Voorjaar na de herfst
Een rulle, witte bevroren grond, enkel een roodborstje in mijn nabijheid en een strakblauwe lucht. Buiten oogst ik bevroren boerenkool en onder de wielen van de trekker kraakt het ijs in de sporen van de herfst. Het koude water uit de kraan verwarmd mijn handen bij thuiskomst, de tuinslang is bevroren en mijn vingers tintelen.
Dat stel ik me voor nu ik weg zak in de natte grond, de duiven opvliegen en de boerenkool door de warmte is gaan rotten.
Ik maai de paden van de tuin waar ik hoopte de sporen van de haas in de rijp te vinden…
Zo kan ik nog wel even doorgaan met deze smartlap van winters gemis.
Een straffe kou had mij doen uitkijken naar de lente maar de hele winter voelt al als een vroeg voorjaar. Geen échte pauze om plannen te maken voor het nieuwe seizoen, maar een korte time out door de kortere dagen en de nattigheid.
Ik stel me dus maar voor dat oom Rijp wél geweest is, zodat ik overeind veer om aan het nieuwe seizoen te beginnen! Een schop onder mijn kont van koning Winter moet ik nu maar van mijzelf krijgen.
De werkzaamheden op het land gaan ondanks de nattigheid toch weer beginnen en de rabarber krijgt de eerste aandacht. Deze veelvraat krijgt een flinke lading mest te verwerken zodat, ondanks het plukken van de stelen, hij in de zomer door blijft groeien.
Rabarber is zuur en houd dan ook van zure mest. De pH-waarde is hierbij belangrijk en de keus voor paardenmest is dan eigenlijk de beste. De truinfrees erlangs, een laagje composteerbaar folie tegen het onkruid eronder, en er ontsluiten zich kolossen van bladeren op de tuin. Als een soort dinosauriër blijft hij in de winter over en is hij ‘s zomers de grootste van alle groente die we telen.
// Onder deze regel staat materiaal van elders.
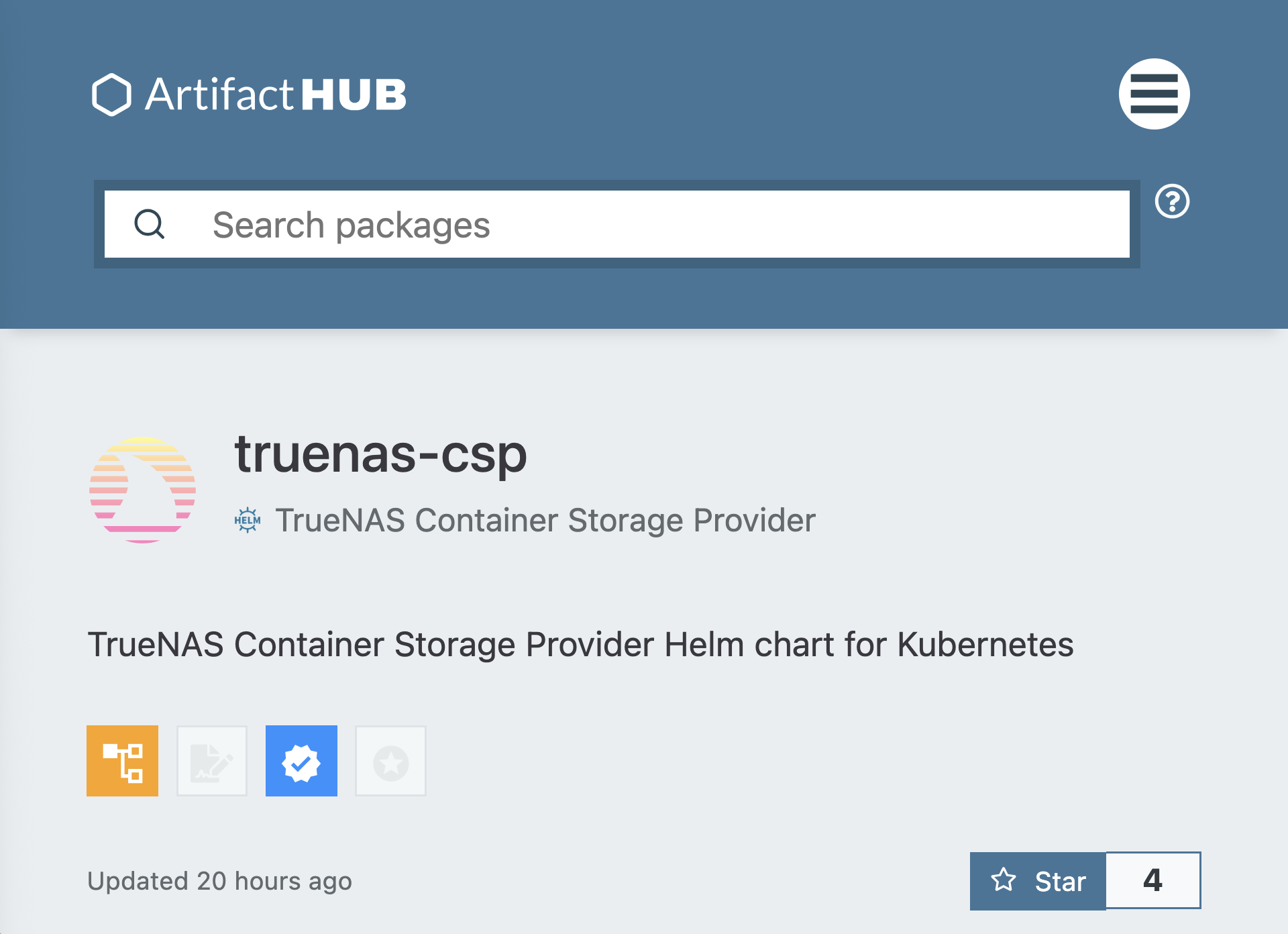Click the orange values schema badge
The image size is (1288, 934).
pyautogui.click(x=122, y=761)
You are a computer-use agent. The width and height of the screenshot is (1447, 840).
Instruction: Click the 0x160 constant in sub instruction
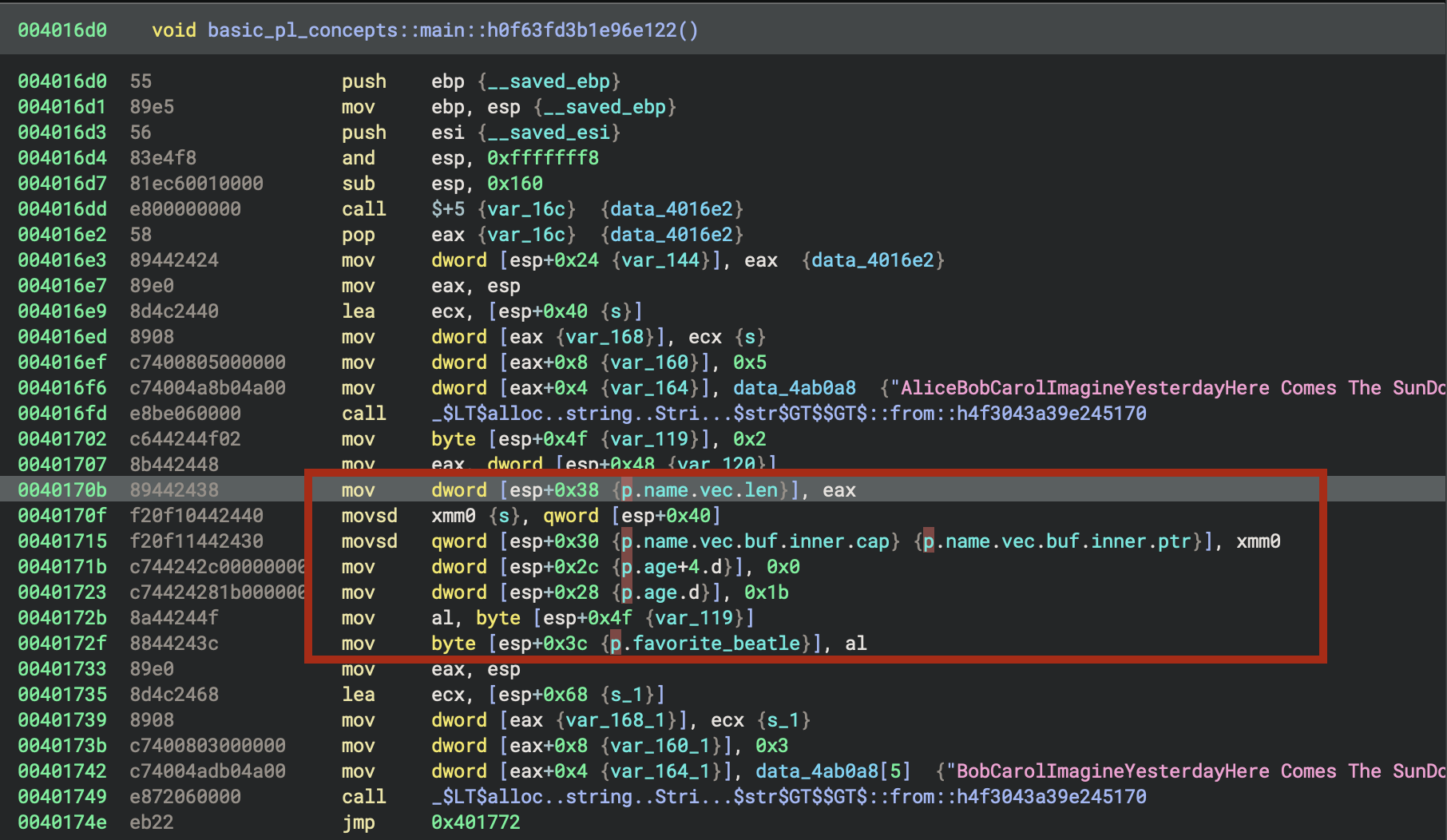(x=514, y=184)
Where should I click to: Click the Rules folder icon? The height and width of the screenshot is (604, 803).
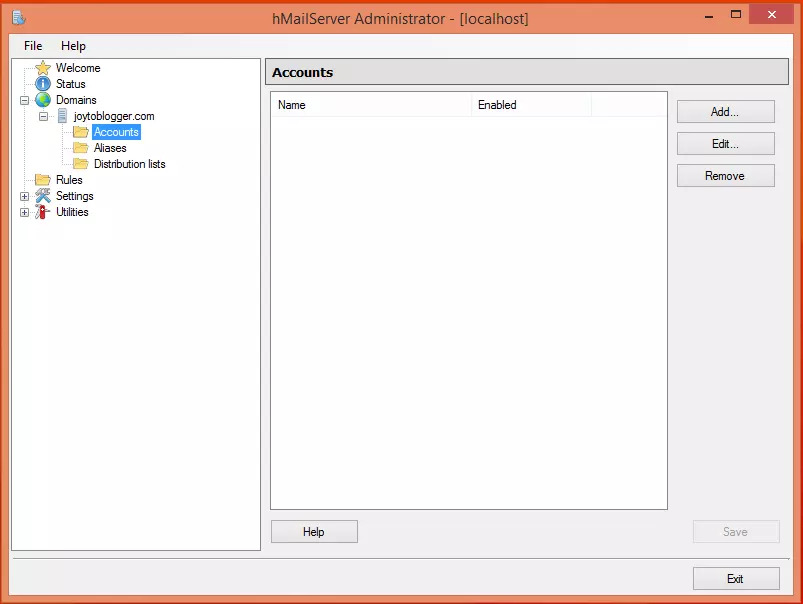43,180
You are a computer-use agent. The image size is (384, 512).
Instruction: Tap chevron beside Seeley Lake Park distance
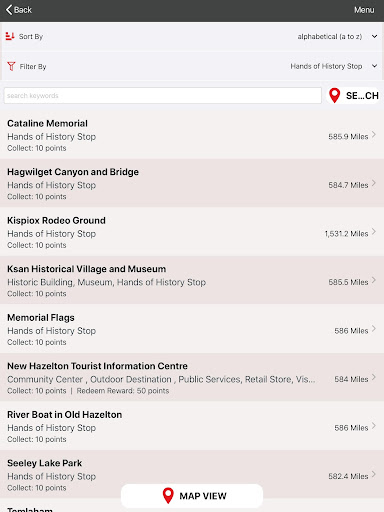(x=374, y=474)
Als ik me aan oude tradities houd, verkoop ik rabarber als medicijn, verkleed als Ottomaan. Twee eeuwen geleden werd rabarber door karavanen via Rusland, Mongolië en China geïmporteerd en verkocht door mannen in Turkse stijl met Marokkaanse of joodse achtergrond. Eer dat de traditionele rabarber vanuit China de Russische grens bereikte, was hij vaak al voor een deel slecht en bleef het dus een exclusief goed.
Gelukkig telen we het tegenwoordig gewoon op Hollandsche bodem, weten we er van alles lekkers van te maken en kan ik mijn tulband in de kast laten.